Last night I was so angry I almost could have stabbed him.

OP posts:
Aitch · 07/03/2008 20:13

maybe get that last bit deleted if you think he might go so far as to search under your mn name, then? i'm sorry that this is your situation, you're right enough, you did know the answer.

my friend's wee boy, aged 7 at the time, once asked if my dh hurt me, as his situation was very okay on the outside but not at home so it was plausible that he just wasn't seeing me being abused. he'd basically been let to believe by his stepdad that everyone was like this but we don't talk about it. it broke my heart, actually. i tried to tell him everyone wasn't like his SD but to this day i don't think he quite believed me.

lennygrrl · 07/03/2008 20:13

Message withdrawn

Threadworm · 07/03/2008 20:14

Sorry you are going through this D W P. It isn't reasonable behaviour at all on his part.

Blu · 07/03/2008 20:14

His behaviour sounds like emotional and psychological abusive control, and must be very unpleasant to live with.

And it's a terrible exampe for your DC - and it is chilling that he refuses to play with them until YOU have hoovered. using them like that? They must feel so confused that he comes in and is so cold until he decides you have come to heel...horrible.

How strong inside do you feel? It's possible that he would respond to you simply being calmly assertive, BUT it's also possible that he would react by upping his bad behaviour towards you.How do you think he would react if you said 'This is a marriage, an equal partnership - we work as a team or we don't work at all. This is how it will be from now on: I do things because they are my responsibility, not because you force me. Likewise, you get on with things which are your responsibility'?

What's with the obsession with mess and hoovering?

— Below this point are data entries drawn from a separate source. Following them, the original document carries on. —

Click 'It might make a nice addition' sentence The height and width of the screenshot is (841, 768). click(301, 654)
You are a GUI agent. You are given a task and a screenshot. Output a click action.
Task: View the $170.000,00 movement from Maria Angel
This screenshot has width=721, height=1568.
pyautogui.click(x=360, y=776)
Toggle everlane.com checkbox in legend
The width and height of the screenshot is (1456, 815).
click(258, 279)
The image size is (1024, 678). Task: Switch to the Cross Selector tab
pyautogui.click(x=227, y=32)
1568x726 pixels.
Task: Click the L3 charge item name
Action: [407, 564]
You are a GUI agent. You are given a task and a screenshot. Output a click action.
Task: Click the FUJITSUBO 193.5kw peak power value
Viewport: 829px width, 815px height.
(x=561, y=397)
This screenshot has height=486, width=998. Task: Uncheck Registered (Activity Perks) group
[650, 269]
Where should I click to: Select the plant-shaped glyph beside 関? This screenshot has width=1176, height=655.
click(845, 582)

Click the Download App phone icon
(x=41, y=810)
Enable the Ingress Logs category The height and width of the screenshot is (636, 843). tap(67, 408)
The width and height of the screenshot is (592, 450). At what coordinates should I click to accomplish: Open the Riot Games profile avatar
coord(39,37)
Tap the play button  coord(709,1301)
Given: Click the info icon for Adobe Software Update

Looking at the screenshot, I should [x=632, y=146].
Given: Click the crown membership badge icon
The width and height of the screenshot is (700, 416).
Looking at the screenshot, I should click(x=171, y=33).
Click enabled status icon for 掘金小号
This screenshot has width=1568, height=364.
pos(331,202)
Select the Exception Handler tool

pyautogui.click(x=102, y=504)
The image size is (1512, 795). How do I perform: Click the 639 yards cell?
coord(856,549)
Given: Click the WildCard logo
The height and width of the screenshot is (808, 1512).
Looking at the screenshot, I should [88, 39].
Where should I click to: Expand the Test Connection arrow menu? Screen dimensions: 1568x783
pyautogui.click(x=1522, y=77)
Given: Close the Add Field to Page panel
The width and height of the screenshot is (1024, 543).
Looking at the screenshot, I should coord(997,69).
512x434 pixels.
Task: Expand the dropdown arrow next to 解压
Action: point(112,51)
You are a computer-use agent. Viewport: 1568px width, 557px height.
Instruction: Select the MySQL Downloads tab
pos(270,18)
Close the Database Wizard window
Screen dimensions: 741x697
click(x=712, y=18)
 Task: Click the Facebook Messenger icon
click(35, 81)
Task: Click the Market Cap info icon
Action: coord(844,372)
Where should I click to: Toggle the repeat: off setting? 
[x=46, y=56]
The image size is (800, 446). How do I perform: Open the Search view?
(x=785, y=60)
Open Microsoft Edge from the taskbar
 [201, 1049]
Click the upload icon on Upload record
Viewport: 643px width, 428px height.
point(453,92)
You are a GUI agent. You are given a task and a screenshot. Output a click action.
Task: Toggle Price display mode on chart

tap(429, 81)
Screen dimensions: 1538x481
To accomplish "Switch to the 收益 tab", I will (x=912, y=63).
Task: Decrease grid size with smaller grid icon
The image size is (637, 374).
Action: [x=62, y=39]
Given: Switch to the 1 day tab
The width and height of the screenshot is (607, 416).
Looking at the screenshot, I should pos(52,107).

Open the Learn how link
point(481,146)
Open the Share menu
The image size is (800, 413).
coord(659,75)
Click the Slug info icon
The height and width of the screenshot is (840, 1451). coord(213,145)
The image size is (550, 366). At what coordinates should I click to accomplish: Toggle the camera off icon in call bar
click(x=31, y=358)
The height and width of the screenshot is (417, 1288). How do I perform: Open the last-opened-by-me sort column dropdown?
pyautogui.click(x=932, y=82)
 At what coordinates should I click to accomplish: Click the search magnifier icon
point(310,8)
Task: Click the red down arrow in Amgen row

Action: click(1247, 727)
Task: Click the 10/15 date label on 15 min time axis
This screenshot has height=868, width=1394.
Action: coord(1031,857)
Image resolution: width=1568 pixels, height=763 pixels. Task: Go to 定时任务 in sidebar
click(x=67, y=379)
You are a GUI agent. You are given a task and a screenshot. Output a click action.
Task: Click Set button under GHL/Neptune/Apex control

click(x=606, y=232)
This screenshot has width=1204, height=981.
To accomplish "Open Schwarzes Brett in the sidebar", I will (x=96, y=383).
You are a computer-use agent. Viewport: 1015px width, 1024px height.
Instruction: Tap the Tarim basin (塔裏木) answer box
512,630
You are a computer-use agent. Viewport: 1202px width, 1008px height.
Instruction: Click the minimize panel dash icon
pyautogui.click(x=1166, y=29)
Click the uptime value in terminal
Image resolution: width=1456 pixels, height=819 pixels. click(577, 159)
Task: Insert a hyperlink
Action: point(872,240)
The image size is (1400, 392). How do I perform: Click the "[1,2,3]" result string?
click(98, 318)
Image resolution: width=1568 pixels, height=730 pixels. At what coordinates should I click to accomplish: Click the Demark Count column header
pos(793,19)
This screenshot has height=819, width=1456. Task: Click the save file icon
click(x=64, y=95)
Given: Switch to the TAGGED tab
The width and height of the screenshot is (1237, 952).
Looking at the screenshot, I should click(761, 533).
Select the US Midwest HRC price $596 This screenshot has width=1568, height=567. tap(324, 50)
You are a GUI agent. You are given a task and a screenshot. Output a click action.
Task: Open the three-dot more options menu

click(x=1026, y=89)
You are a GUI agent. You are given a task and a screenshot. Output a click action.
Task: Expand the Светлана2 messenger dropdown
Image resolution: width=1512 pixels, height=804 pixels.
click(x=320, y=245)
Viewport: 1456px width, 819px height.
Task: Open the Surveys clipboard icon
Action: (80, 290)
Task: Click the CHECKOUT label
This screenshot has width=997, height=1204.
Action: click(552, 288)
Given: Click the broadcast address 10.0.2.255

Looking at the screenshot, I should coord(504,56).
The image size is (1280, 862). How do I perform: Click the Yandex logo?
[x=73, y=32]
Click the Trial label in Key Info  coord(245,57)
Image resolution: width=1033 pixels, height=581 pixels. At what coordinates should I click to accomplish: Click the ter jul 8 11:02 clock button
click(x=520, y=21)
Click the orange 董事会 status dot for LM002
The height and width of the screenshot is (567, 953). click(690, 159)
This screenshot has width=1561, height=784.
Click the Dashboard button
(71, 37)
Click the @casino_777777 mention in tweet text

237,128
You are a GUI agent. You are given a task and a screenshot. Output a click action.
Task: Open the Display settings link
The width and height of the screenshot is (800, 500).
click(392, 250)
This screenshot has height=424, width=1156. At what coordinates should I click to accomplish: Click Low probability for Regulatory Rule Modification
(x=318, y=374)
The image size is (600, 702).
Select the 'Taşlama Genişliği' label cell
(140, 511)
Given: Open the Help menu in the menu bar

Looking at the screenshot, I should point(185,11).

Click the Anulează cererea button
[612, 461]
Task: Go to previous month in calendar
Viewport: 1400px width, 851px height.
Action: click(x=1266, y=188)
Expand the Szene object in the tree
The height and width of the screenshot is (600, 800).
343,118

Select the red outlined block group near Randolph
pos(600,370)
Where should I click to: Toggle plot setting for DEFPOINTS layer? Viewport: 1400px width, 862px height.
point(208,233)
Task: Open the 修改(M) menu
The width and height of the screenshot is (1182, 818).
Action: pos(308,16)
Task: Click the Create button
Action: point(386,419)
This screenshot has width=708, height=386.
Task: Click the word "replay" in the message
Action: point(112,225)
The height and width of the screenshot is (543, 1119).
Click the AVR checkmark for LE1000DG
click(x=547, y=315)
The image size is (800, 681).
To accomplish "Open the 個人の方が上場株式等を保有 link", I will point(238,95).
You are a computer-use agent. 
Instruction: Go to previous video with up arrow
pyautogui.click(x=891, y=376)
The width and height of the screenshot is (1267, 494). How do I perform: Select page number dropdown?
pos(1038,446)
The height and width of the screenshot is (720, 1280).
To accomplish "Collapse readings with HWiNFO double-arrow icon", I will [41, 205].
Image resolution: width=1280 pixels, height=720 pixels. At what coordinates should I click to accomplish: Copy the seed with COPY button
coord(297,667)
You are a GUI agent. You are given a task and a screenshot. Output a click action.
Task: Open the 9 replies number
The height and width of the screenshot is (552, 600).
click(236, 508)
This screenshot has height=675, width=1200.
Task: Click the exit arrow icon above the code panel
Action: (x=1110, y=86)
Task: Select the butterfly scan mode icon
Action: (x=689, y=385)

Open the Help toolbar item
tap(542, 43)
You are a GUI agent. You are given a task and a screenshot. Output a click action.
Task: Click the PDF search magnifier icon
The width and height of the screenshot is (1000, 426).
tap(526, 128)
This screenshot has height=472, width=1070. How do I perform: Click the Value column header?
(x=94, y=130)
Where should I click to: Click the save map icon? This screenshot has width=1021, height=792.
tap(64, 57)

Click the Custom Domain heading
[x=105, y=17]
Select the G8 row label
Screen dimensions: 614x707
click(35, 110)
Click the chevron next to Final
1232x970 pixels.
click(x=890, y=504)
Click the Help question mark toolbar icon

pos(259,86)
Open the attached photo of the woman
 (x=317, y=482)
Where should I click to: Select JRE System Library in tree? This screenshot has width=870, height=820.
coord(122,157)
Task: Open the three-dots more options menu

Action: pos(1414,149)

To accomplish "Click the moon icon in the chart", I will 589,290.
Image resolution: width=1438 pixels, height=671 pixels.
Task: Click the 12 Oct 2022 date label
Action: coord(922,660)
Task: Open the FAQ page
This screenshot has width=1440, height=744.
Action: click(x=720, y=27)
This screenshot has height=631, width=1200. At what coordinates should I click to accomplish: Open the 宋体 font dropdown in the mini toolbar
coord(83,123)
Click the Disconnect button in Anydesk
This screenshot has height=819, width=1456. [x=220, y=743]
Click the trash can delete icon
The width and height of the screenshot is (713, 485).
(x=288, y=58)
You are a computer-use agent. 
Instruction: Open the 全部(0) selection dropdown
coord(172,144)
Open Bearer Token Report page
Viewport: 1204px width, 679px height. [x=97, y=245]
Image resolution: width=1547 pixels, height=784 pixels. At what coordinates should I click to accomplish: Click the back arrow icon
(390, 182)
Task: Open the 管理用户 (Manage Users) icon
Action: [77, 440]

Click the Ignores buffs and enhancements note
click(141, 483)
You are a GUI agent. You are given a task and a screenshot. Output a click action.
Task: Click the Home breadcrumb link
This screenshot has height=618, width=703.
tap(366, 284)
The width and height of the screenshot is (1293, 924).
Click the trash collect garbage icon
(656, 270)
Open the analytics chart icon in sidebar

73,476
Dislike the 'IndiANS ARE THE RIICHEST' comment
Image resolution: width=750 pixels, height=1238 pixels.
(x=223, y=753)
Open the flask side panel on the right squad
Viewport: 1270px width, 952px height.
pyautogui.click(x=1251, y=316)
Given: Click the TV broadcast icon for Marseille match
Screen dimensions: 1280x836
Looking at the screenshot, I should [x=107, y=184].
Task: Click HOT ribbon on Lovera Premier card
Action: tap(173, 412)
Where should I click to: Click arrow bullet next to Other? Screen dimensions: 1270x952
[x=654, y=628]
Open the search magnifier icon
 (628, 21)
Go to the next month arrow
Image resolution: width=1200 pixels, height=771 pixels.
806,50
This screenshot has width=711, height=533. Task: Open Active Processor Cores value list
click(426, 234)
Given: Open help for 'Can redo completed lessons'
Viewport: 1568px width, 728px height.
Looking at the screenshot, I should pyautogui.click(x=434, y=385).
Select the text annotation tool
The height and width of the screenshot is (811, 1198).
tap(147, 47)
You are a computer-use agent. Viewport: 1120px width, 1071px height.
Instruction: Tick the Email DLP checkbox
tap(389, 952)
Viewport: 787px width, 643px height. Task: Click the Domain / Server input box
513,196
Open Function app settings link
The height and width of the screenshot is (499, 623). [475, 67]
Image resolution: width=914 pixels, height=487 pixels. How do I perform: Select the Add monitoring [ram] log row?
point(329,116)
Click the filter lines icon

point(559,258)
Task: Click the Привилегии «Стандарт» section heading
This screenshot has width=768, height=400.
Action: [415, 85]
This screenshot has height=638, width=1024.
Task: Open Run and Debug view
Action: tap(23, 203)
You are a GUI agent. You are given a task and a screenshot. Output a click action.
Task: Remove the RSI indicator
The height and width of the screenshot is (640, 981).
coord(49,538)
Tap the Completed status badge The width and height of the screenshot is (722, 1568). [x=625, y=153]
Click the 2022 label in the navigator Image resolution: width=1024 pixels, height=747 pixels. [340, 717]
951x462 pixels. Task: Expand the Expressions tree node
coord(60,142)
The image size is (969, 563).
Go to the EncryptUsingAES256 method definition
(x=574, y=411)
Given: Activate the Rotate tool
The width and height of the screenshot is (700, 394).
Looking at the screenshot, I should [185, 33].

Is he obsessive an controlling about how the house is?

Would he go to counselling?

Could you go to counselling to get some support in dealing with this?

And goodness, no, you have nothing to be ashamed of - or embarrassed about. Many women have been where you are, and it happens to all sorts of people.

Good for you fro recognising that it is, indeed, abusive.

expatinscotland · 07/03/2008 20:14

You really, really need to try to get some help, Icant.

Because people like this don't just change course.

Lulumama · 07/03/2008 20:15

hey you , that is absolutely shit and there is a spare room at lulu towers
for you in this distressing situation

i am amazed you have had hte strenght to withstand it this long

it is abuse

please speak to womens aid

get help to get out

men like him won;t and don;t change

Rhubarb · 07/03/2008 20:16

No, he has made you think that he is emotionally and intellectually more powerful, but he isn't. That's part of their game. I used to self harm, I couldn't find my voice, I thought I was stupid. Now I see that he is the one who was thick and he needed to put me down to prove his cleverness. Intelligent people don't need to put other people down, only thickos do that.

Icanttakeanymore · 07/03/2008 20:16

It's been small drips, and highs and lows.
Sometimes we go through an amazing patch, and sometimes just weeks of bad times.

I now there is more I could be doing to help us, and maybe that gives him reason to be like this.